Конечно, не в одной лишь России церковь по тем или иным соображениям способствовала созданию неограниченной власти монархии, способствовала победе самодержавной монархии над вельможными вольностями. Такое можно было наблюдать и в Европе, в частности в Англии, в том же XVI веке во времена современницы Ивана Грозного королевы Елизаветы I. Существенная разница, однако, состоит в том, что при неограниченной политической монархии в Англии сохранил экономическую власть СОБСТВЕННИК. Отсутствие собственника в России – вот что прежде всего отмечал английский посол при Иване Грозном Дженкинсон, являвшийся, кстати, активным сторонником англо-российского сближения. В России все были не только политическими, но и экономическими рабами самодержавной власти: и крестьяне, и вельможи, и купцы, не обладавшие свободой действия наподобие купцов византийских. Собственник в России возник слишком поздно, слишком робко и в обстоятельствах приближающегося государственного обвала, что не могло не наложить на него свои психологические черты. Да и холопства своего перед властью он до конца преодолеть не смог, поскольку в значительной степени был происхождения мужицко-кулацкого.
Нечто подобное можно наблюдать и ныне в среде посткоммунистического собственника. И это тоже не случайно несчастливо сложившиеся обстоятельства, а историческая традиция, закономерность с глубокими корнями.
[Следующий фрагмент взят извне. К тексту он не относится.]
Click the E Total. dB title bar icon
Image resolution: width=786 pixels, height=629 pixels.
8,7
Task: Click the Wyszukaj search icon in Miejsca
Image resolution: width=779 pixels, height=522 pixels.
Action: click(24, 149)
Тут обнаруживается и вторая «русская язва», заложенная в XVI веке во времена Ивана Грозного. Окончательная победа московского военно-кочевого образа жизни над новгородским торгово-промышленным. Более столетия, начиная с деда Ивана Грозного Ивана III, современника Христофора Колумба, потратила монголоидная Москва на уничтожение новгородского русского собственника – индивидуалиста, угрожавшего русскому московскому абсолютизму не только и не столько экономически, сколько психологически. Тогда-то и были созданы (созданы искусственно, а не вытекали из так называемого «своеобразия русского характера») основы коллективизма русского человека, всё привыкшего делать общинно, «скопом». Созданы за много веков до сталинской коллективизации. Я убежден, по-настоящему сталинской коллективизации как идее сопротивлялось меньшинство. Большинство сопротивлялось чингисхановскому тупому насилию, сопровождавшему обобществление собственности. Да и то сопротивлялись главным образом на Украине, где общинная психология, созданная условиями земледельческого труда, была не столь развита.
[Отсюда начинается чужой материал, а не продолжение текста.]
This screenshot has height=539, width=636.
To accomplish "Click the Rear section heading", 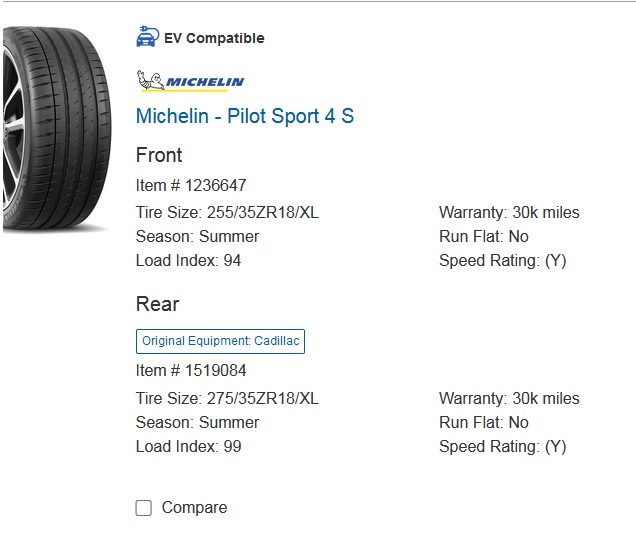I will [x=157, y=304].
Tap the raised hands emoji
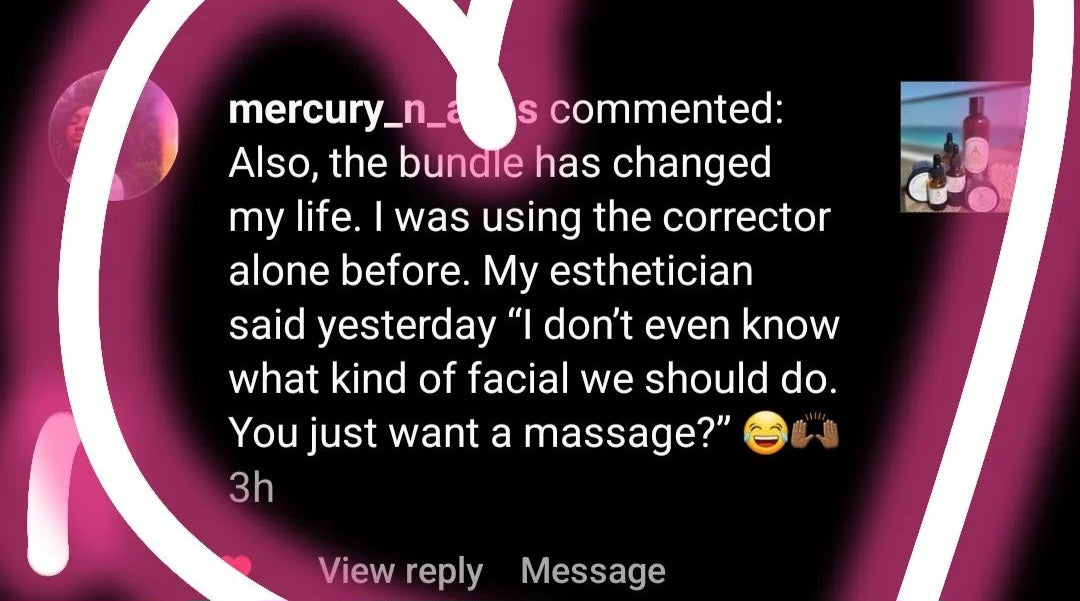This screenshot has height=601, width=1080. pyautogui.click(x=814, y=434)
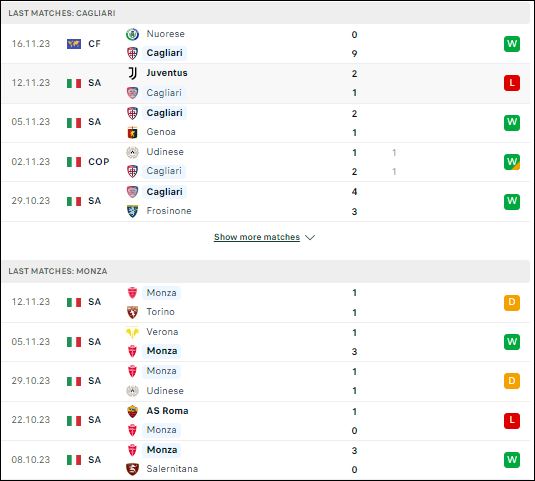535x481 pixels.
Task: Click the Salernitana crest icon
Action: [x=132, y=469]
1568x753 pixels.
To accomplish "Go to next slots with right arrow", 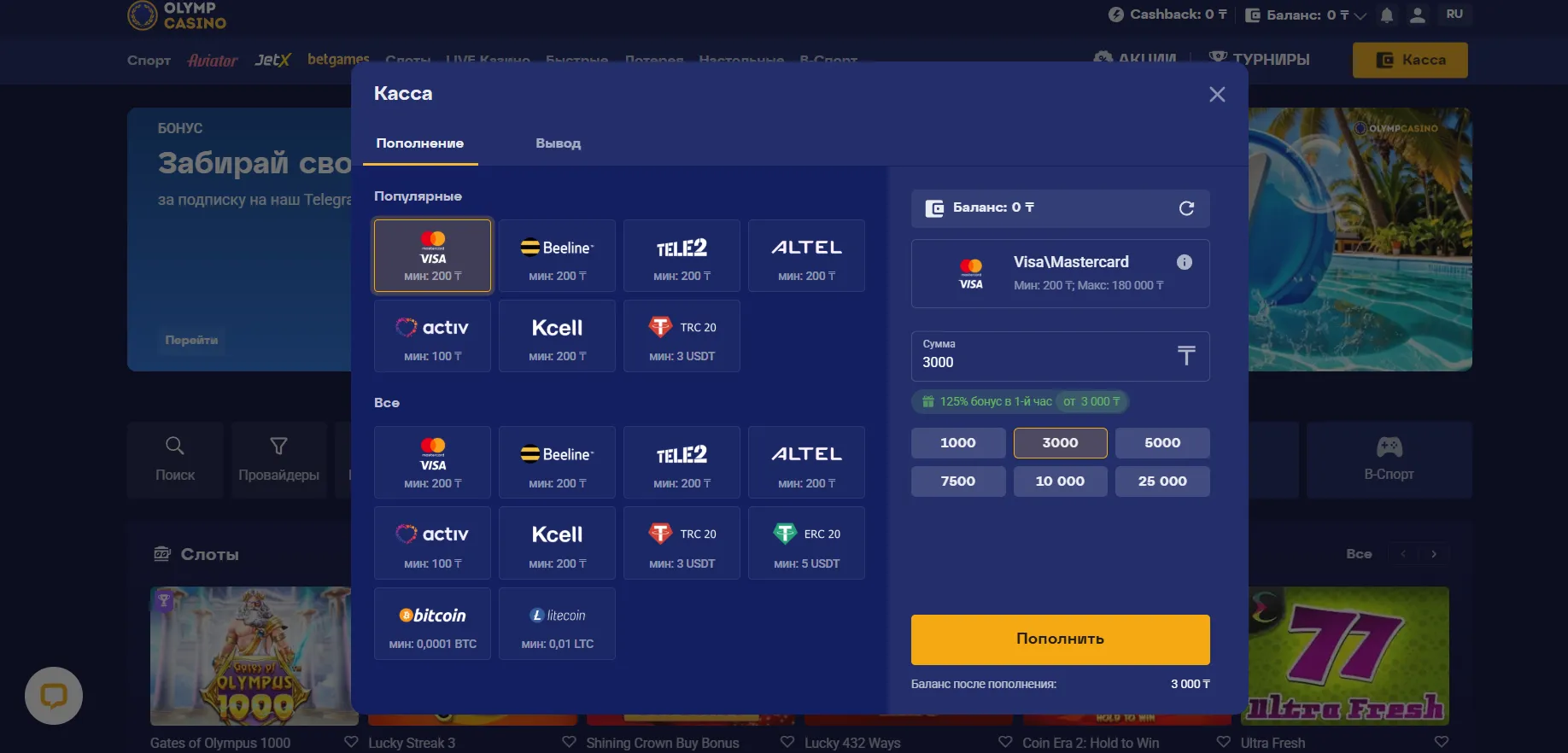I will pyautogui.click(x=1434, y=554).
Во времена так называемой столыпинской реформы выйти из общины и взять землю согласилось лишь 25 процентов крестьян. Подобное, но еще в более ухудшенном виде, приходится наблюдать и ныне. Колхозное и совхозное крестьянство в массе своей не хочет становиться землевладельцем. Приводятся многочисленные объяснения, точнее, оправдания этому факту, разочаровывающему самые «светлые антисоветские мечты». Многие из этих объяснений справедливы. Но главное объяснение все же психологическое, т. е. чувственное, попадающее под законы сенсуализма и могущее быть выраженным лингвистически, в духе «Семёнов Никитичей» Глеба Успенского, знатока «русских мелочей жизни»: «Мы этим не занимаемся, нешто мы ученые».
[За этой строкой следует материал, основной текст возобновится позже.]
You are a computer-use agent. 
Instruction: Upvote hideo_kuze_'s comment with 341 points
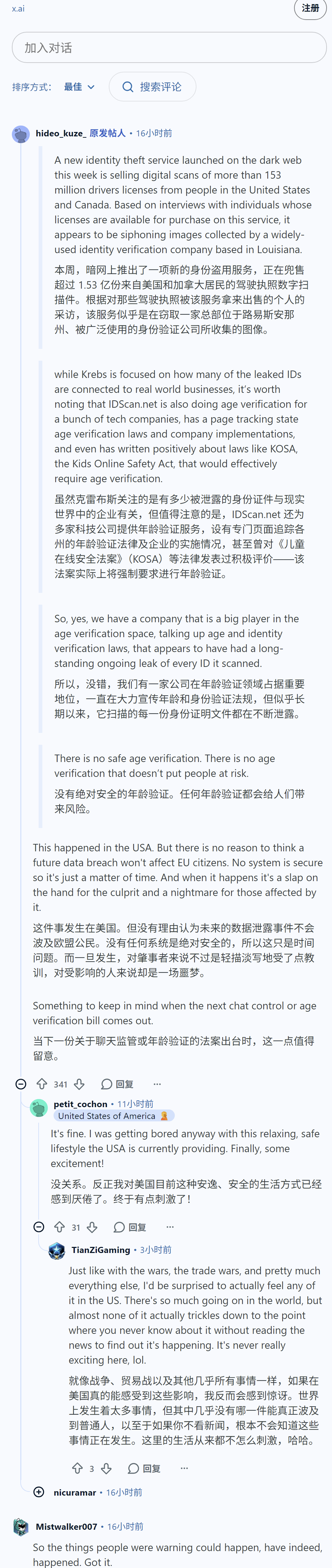tap(42, 1083)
Причем если в XIX веке, во времена Глеба Успенского, большинство простонародья жило в деревнях, было неграмотно и обладало общинным сознанием, противоположным городскому индивидуализму и быту городских мещан, то ныне, после переселения деревенских масс в города и сплошной «социализации труда», в обществе образовалась единая хаотичная деревенско-городская куча, где миллионы «живут как прочие» – «сплошным бытом». Через этот ребяческий возраст человечества прошли все народы, но счастливое сочетание исторических обстоятельств и географических условий помогло народам Европы вовремя отделаться от него, давно забыв об общинах. Затянувшееся ребячество – вот что сделало для России историю мачехой. И к главной причине такого «исторического ребячества» надо отнести азиатско-монгольскую оккупацию, превратившую Россию ПСИХОЛОГИЧЕСКИ из страны Запада в страну Востока. Попытки Новгорода восстановить западничество были насильственно, погромно прерваны главным золото-ордынским продолжателем на Руси, главным в прошлом монгольским сателлитом – монголоидной Московией.